[Exercise materials Boundary: Start]

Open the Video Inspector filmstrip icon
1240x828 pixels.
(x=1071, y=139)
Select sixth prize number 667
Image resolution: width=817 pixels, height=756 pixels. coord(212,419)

[Exercise materials Boundary: End]

Transcribe the whole listing above, keeping each line exactly as written.

Open the Video Inspector filmstrip icon
1240x828 pixels.
(x=1071, y=139)
Select sixth prize number 667
Image resolution: width=817 pixels, height=756 pixels. coord(212,419)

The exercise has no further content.